The niceness of being a princess used to be one of life's certainties, as unarguable as the joy of springtime and the handsomeness of George Clooney. It meant a life of beautiful dresses, golden carriages, handsome princes and happily ever after.
I still remember watching an old Hitchcock movie and being told that its star, the angelically beautiful and elegant Grace Kelly, had later become a real life princess. Implicit was the understanding that, given the superior credentials she had been born with, entrance into royalty was Kelly's natural fate
How things have changed. And no one has put it more bluntly than Prince Harry himself, who said this week that his 'job' put off a lot of sensible girls. (It was reportedly the thought of a stifled life dictated by official duties which caused Harry's ex, Chelsy Davy, to break off their five-year relationship.)

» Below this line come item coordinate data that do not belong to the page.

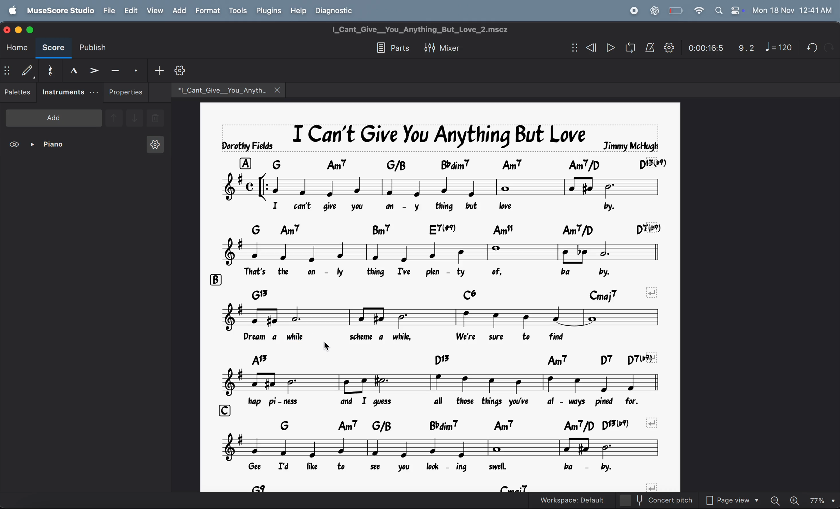 This screenshot has height=509, width=840. I want to click on rest, so click(48, 69).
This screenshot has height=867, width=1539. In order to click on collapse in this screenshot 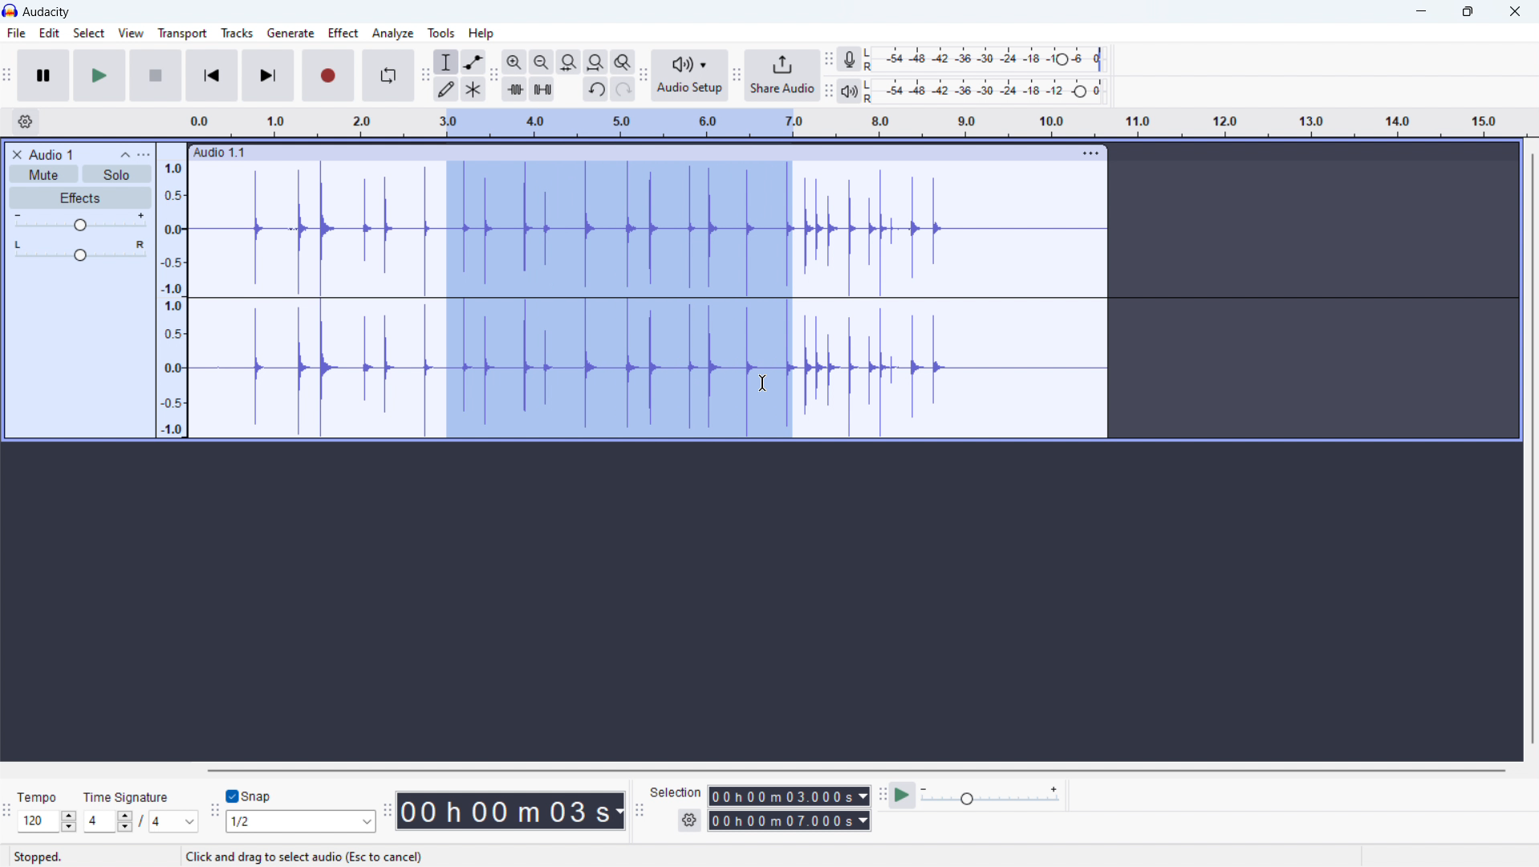, I will do `click(125, 155)`.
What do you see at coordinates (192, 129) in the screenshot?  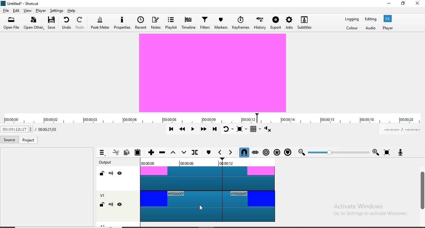 I see `Toggle play or pause` at bounding box center [192, 129].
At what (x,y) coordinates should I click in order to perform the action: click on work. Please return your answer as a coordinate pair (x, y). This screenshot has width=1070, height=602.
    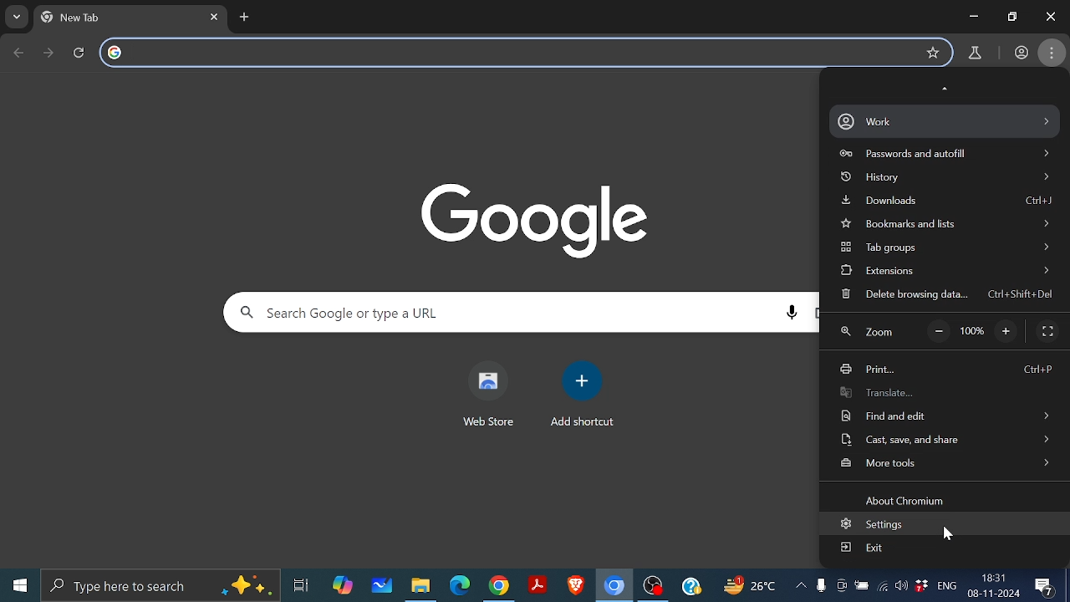
    Looking at the image, I should click on (942, 121).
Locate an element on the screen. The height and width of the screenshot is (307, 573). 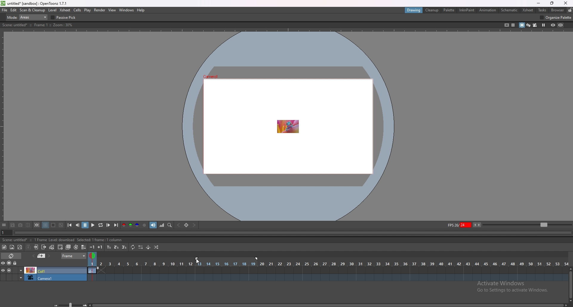
mode is located at coordinates (27, 17).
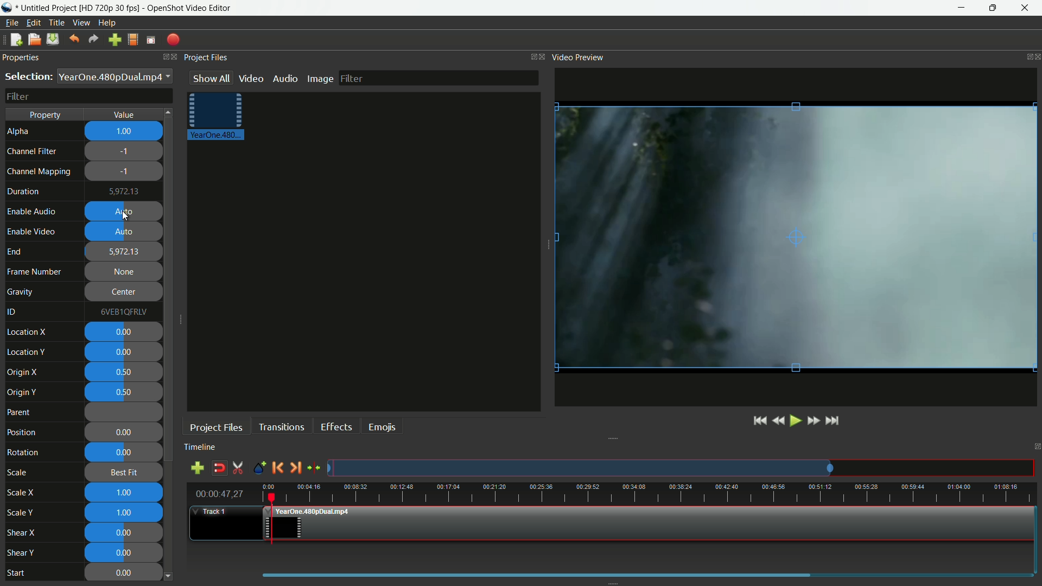 The image size is (1042, 586). Describe the element at coordinates (74, 39) in the screenshot. I see `undo` at that location.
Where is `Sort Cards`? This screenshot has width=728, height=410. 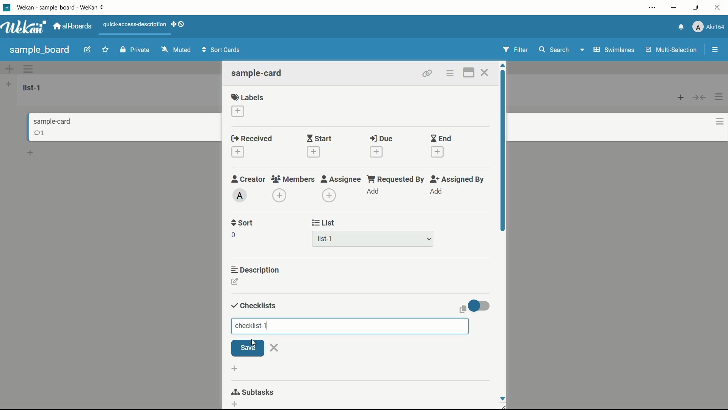
Sort Cards is located at coordinates (220, 50).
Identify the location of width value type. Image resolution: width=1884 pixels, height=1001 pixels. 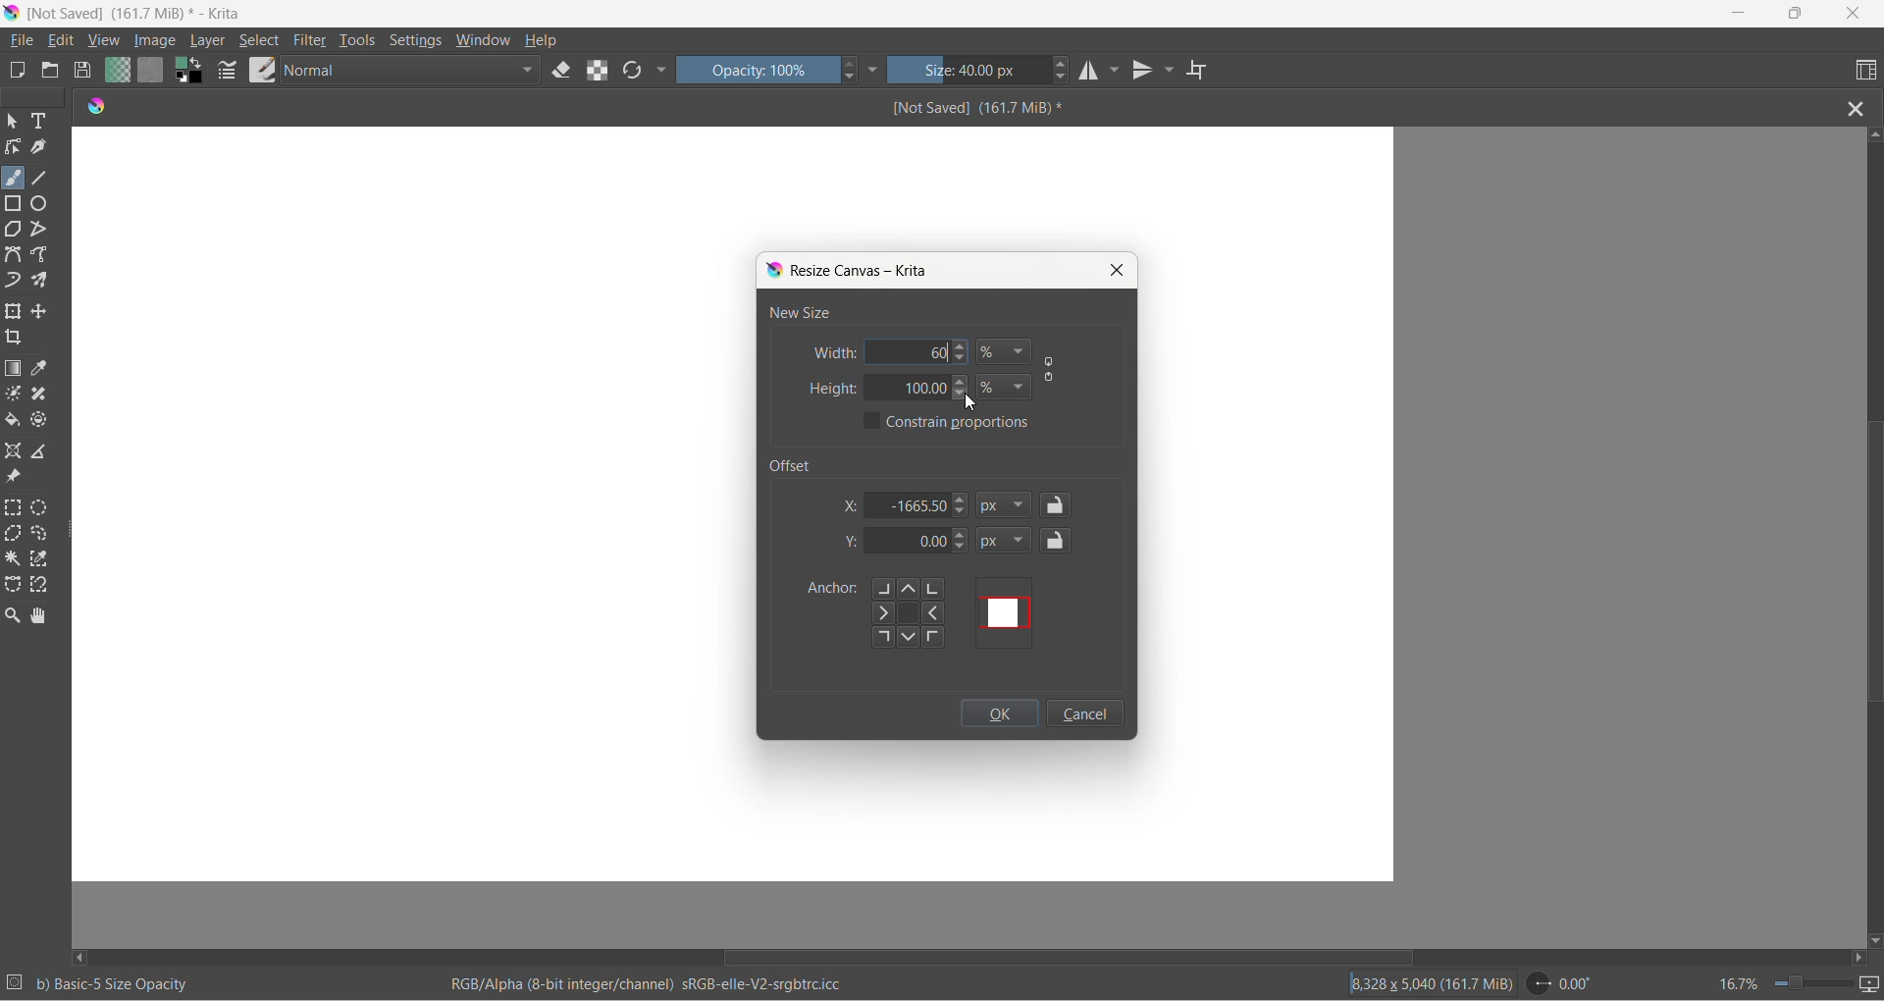
(1006, 352).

"I'm not so much searching for someone to fulfill the role, but finding someone that would be willing to take it on," Harry explained, summing up his quandary rather succinctly.
He admitted he and his brother often just wished they were 'completely normal'. I'd guess there are times when Kate Middleton, penned, probed and papped on a daily basis, wishes the same.
I wouldn't think this marks a change in the reality of royal life. We just know now how suffocating, uncreative, identity-consuming and often ridiculous princess-life really is. How strong can the argument for maintaining the monarchy be when even the monarchs-in-waiting wish they could dump it?